Mon Aug 5 22:29:50 PDT 2013

On 08/05/2013 08:08 PM, Star Tan wrote:
> Hi all,
>
>
>   It seems that Polly could still speed up  test-suite/SingleSource/Benchmarks/CoyoteBench/huffbench.c even without any optimization and code generation. Our evaluation show that when compiled with "clang -Xclang -load -Xclang LLVMPolly.so -mllvm -polly -mllvm -polly-optimizer=none -mllvm -polly-code-generator=none", the execution time of huffbench would reduced to 15 secs from the original 19 secs without Polly.
>
>
> By investigating Polly's canonicalication passes, I find the speedup mainly comes from "createIndVarSimplifyPass()", which is controlled by the variable SCEVCodegen:
>
>
>      if (!SCEVCodegen)
>         PM.add(polly::createIndVarSimplifyPass());
>
>
> If we remove this canonicalication pass, then there would be no performance improvement.
>
>
> Could anyone give me some hints why Polly needs this canonicalication pass in normal cases but refuse it in SCEVCodegen case?
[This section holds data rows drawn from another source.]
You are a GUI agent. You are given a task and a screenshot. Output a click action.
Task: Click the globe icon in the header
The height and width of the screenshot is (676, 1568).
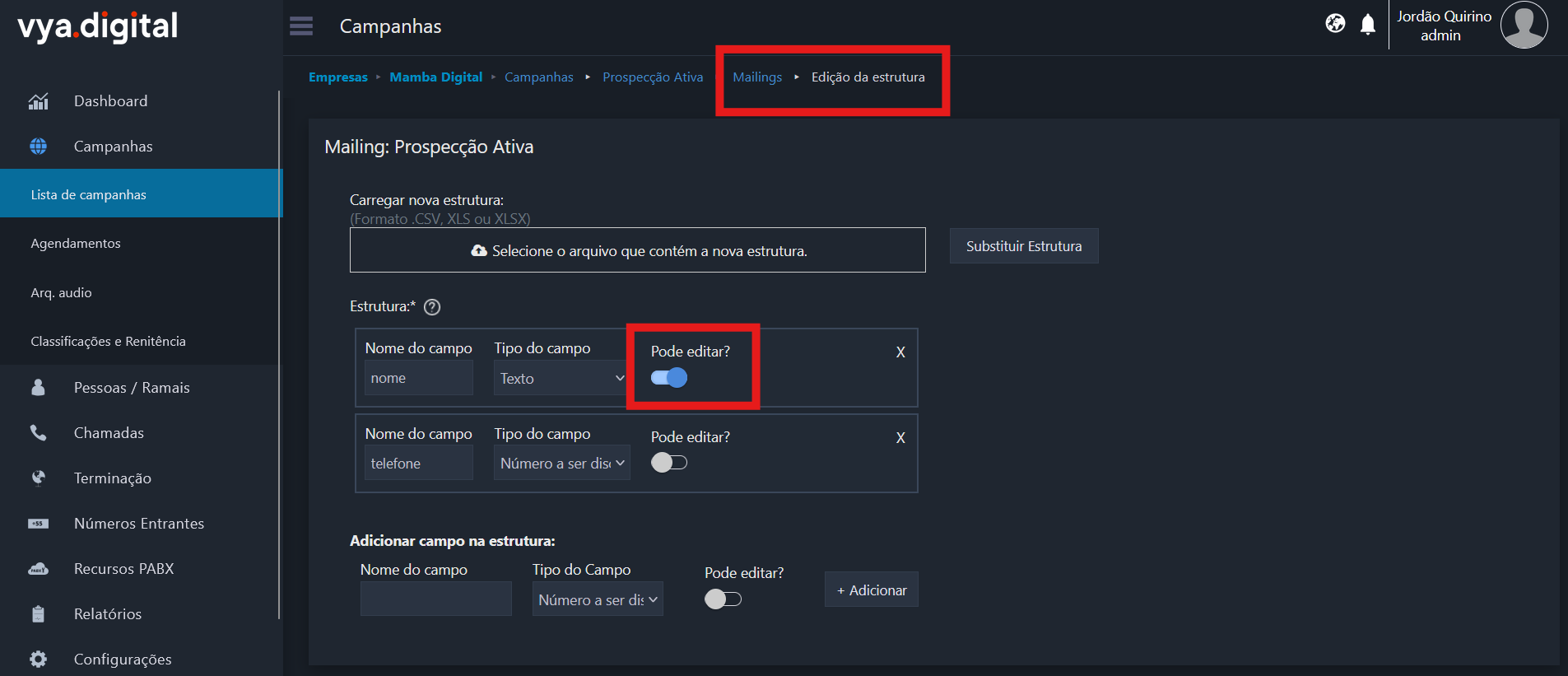pyautogui.click(x=1335, y=24)
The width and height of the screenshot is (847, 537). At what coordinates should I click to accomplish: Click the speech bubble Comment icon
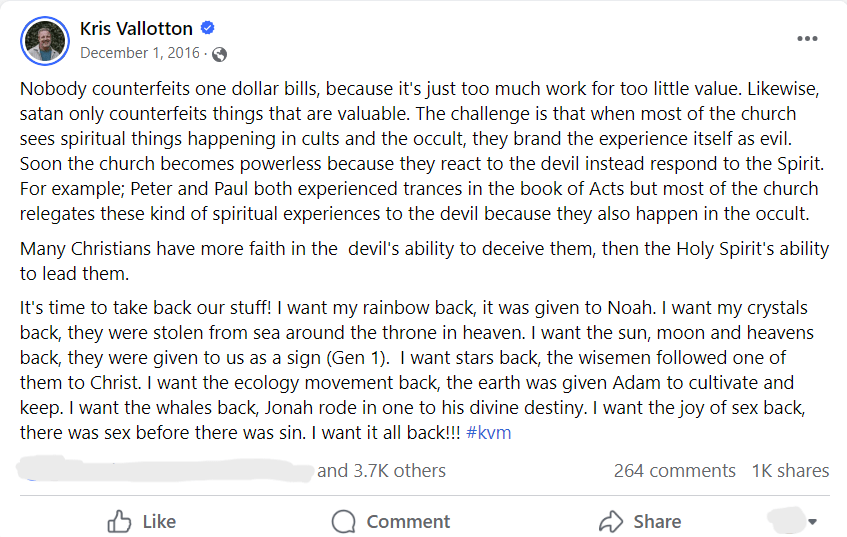click(344, 521)
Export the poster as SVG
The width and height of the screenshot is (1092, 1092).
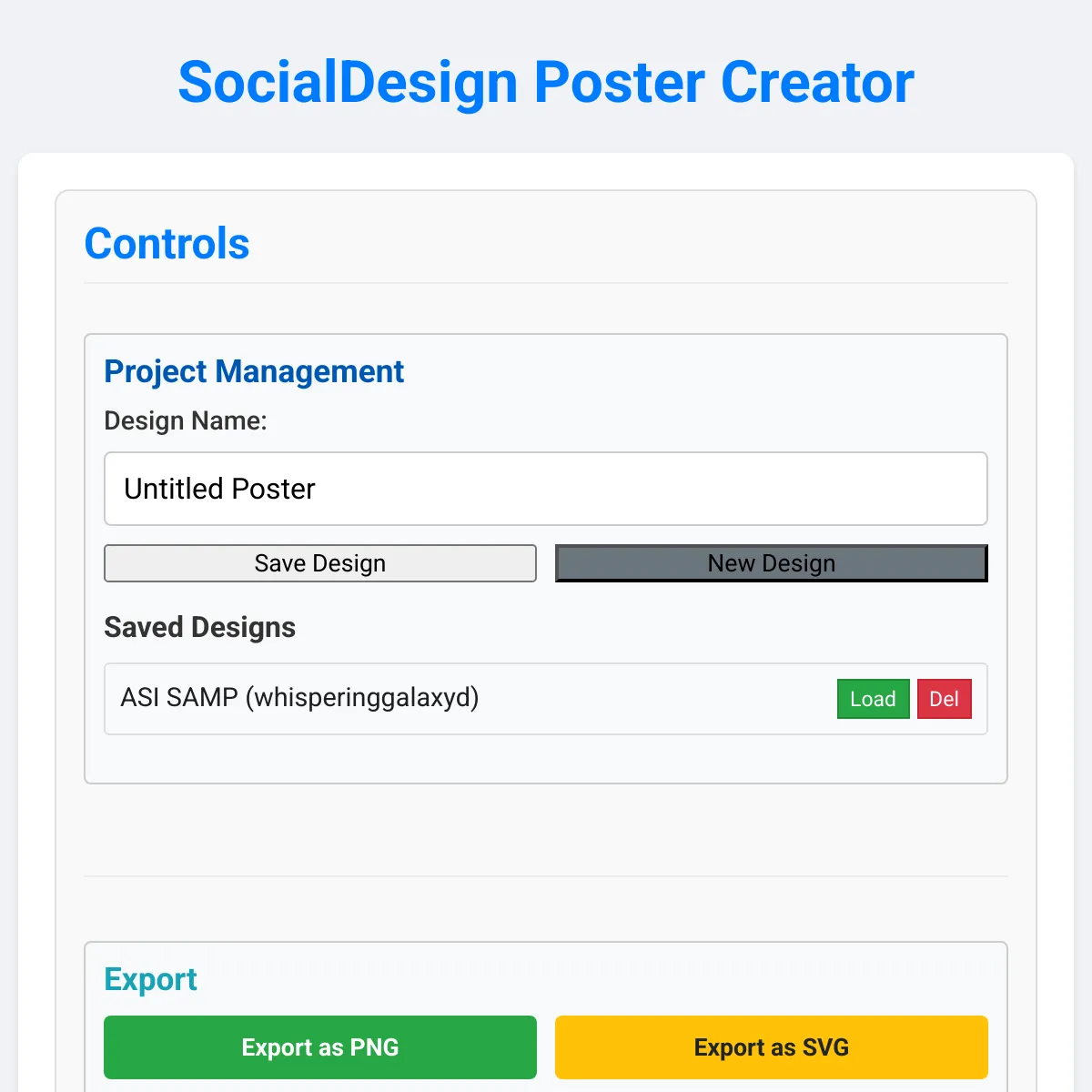pyautogui.click(x=772, y=1047)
Is it possible to remove this canonicalication pass at all?

Hi Star,

polly::createIndVarSimplifyPass() is used in Polly to create canonical 
induction variables in case we do not use the SCEV based code 
generation. For SCEV based code generation this pass is not needed any 
more and one motivation for writing the SCEV based code generation was 
in fact to remove the need for this pass. It still exists as we did not 
yet fully test the SCEV based code generation and for the classical code
generation we need canonical induction variables.
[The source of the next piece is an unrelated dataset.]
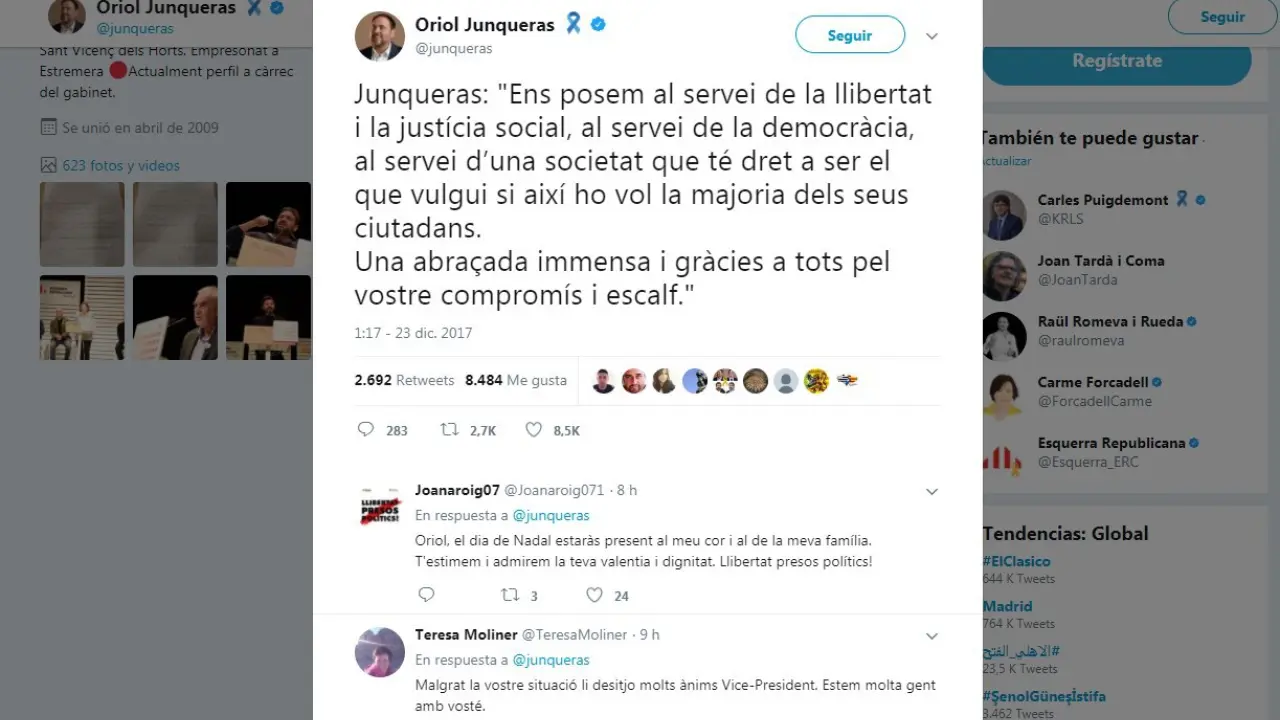
Task: Retweet Joanaroig07's reply
Action: pyautogui.click(x=510, y=595)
Regarding the speed up due to Polly. It seems the rewrites introduced by 
the createIndVarSimplifyPass happen to yield faster code. If you can 
easily reproduce a reduced test case that shows a missing optimization,
it would be great to get a bug report for this. On the other hand, I 
remember the induction variable canonicalization was removed due to 
introducing unpredictable performance regressions (and possible 
improvements?). Hence, I would not spend too much time tracking on this
in case there is no obvious missed optimization.

Cheers,
Tobi